## CONSEGNA 1
Nel brano sulla commedia "I fratelli Ficicchia", chi ha scritto la commedia?
## CONSEGNA 2
Prosegui il brano sulla commedia "I fratelli Ficicchia" a partire dalla sua ultima frase.

## BRANO DEL DOCUMENTO
━━━━━━━━━━━━━━━━━━━━

“I fratelli Ficicchia” al Brancati di Catania

“I fratelli Ficicchia” apre la stagione 2017-18 del teatro “Vitaliano Brancati” di Catania

Carlo Majorana Gravina

 

Chissà quanti, divertiti per le istrioniche gag di Tuccio Musumeci, mentre assistevano all’arguta, seppur poco visitata, commedia “I fratelli Ficicchia” di Luigi Capuana, avranno pensato ai tanti casi propri o di persone di loro conoscenza.

I tribunali, allora e adesso, traboccano di liti ereditarie conseguenti a sperequazioni, vere o presunte, dei beni trasmessi da genitori, parenti o amici defunti: “la roba”, come si chiamarono in Sicilia i beni patrimoniali sin dall’esordio del Verismo, con vago tono dispregiativo.

Fondatori e profeti di questa corrente letteraria e teatrale, Capuana e Verga la propugnano e praticano con cifra e generi diversi. “Il Verga è sopra tutto un osservatore, il Capuana invece è un analizzatore, uno psicologo profondo” (Vittorio Pica, La domenica del Fracassa, Roma 12 luglio 1885).

Non tutta da sottoscrivere l’opinione del Pica, soprattutto per quanto scrive di seguito appresso, serve a cogliere il tono bonario e benevolo della commedia del Capuana nella quale la soluzione della questione tra i due fratelli eredi consiste nel “salto di qualità” della contesa che viene trasferita dai ragionamenti sulla “roba” al piano più elevato del sentimento e della ritrovata concordia ad opera dei due giovani, innamorati e idealisti, che mettono i rispettivi genitori di fronte ad una scelta, inducendoli a soccombere e cedere.

━━━━━━━━━━━━━━━━━━━━

## DATI SALVATI
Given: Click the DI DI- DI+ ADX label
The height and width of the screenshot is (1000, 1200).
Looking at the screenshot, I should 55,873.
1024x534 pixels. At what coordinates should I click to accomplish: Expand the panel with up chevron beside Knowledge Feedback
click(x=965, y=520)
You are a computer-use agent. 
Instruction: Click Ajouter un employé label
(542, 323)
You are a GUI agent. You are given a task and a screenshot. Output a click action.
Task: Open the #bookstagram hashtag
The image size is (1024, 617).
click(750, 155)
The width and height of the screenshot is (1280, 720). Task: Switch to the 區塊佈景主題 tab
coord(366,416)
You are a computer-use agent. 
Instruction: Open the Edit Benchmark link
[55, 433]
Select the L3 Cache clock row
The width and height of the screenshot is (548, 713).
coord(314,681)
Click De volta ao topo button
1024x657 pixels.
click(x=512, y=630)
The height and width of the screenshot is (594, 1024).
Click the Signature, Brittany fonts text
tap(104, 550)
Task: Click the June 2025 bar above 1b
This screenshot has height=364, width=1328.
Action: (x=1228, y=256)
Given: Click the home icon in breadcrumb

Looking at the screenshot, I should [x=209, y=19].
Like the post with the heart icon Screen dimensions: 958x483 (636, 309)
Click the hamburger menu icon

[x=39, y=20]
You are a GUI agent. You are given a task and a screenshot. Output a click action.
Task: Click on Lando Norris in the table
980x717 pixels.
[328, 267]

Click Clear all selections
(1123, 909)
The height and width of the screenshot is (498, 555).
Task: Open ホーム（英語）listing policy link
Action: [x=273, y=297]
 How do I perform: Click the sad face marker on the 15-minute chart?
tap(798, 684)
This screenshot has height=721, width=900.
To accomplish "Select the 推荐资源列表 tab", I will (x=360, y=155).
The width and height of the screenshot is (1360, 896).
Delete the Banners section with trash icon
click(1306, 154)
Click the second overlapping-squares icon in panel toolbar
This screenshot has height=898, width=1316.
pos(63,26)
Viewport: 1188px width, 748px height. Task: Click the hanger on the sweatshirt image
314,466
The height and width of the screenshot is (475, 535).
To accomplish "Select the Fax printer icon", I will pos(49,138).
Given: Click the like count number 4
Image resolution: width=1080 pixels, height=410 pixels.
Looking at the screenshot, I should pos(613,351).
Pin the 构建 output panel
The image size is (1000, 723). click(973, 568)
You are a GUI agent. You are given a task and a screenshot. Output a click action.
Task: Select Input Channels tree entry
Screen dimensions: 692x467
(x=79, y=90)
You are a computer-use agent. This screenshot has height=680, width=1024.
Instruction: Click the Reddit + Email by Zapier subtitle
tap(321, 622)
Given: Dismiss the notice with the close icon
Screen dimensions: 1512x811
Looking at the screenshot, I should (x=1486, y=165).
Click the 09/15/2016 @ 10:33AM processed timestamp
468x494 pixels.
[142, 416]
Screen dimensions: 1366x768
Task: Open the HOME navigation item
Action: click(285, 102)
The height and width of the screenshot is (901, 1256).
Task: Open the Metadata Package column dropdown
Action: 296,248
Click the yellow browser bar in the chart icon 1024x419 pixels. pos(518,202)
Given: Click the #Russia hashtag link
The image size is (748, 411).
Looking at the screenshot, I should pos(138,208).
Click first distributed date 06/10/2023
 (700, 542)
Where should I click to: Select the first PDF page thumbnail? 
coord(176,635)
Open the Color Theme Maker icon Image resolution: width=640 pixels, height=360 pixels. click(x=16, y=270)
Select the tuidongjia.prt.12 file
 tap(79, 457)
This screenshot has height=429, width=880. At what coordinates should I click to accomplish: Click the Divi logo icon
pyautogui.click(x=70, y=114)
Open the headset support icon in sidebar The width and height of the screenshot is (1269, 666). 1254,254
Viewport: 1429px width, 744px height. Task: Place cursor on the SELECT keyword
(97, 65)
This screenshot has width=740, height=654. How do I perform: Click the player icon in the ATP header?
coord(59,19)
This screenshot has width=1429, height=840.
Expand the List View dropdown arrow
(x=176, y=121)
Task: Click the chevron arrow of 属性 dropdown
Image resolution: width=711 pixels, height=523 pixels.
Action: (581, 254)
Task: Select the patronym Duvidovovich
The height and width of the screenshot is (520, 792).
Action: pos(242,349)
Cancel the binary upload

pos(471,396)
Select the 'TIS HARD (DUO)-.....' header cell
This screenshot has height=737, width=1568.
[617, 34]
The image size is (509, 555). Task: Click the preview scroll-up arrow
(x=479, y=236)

━━━━━━━━━━━━━━━━━━━━

## RISPOSTA SCRITTA 1
Luigi Capuana.

## RISPOSTA SCRITTA 2
Scritta nel 1912, la commedia “I fratelli Ficicchia” esprime quella drammaturgia “alla quale affiderà gli esiti più maturi sulla riflessione critica, dall’elaborazione del verismo suo superamento con l’approdo ad un sensibilità di tipo novecentesco”.

La messinscena del “Brancati” è stata affidata alla regia di Giuseppe Romani, scene Susanna Messina, costumi Sorelle Rinaldi. Interpreti: Tuccio Musumeci (‘Nzulu Trombetta), Margherita Mignemi (Anna, sua moglie), Margherita Papisca (Saridda, sua figlia), Riccardo Maria Tarci (Japucu Ficicchia), Giovanni Strano (Pippinu, suo figlio), Miko Magistro (Giovanni Ficicchia), Eleonora Sicurella (Lisa, sua figlia), Francesco Fichera (Minicu), Gianmarco Arcadipane (Ispettore forestale), Maria Iuvara (donna Peppa), Enzo Tringale (Medico).

Tutti bravi. Su tutti: Margherita Mignemi modulando sapientemente il suo personaggio, Miko Magistro e Riccardo Maria Tarci sviluppano la storia personale e familiare in scena indossando due maschere molto caratteristiche per temperamento e argomento, Eleonora Sicurella che recita e canta con efficace riultato, Tuccio Musumeci posto a mediare tra prese di posizione e intrecci sentimentali. 

Accurate e appropriate le sottolineature musicali dei momenti di maggior pathos, elaborate da Matteo Musumeci, talora veri e propri interludi posti favorire i cambi di scena, o atti ad accompagnare il retrostante e sottostante della vicenda, il non detto determinante che muove, evolve e risolve tutto.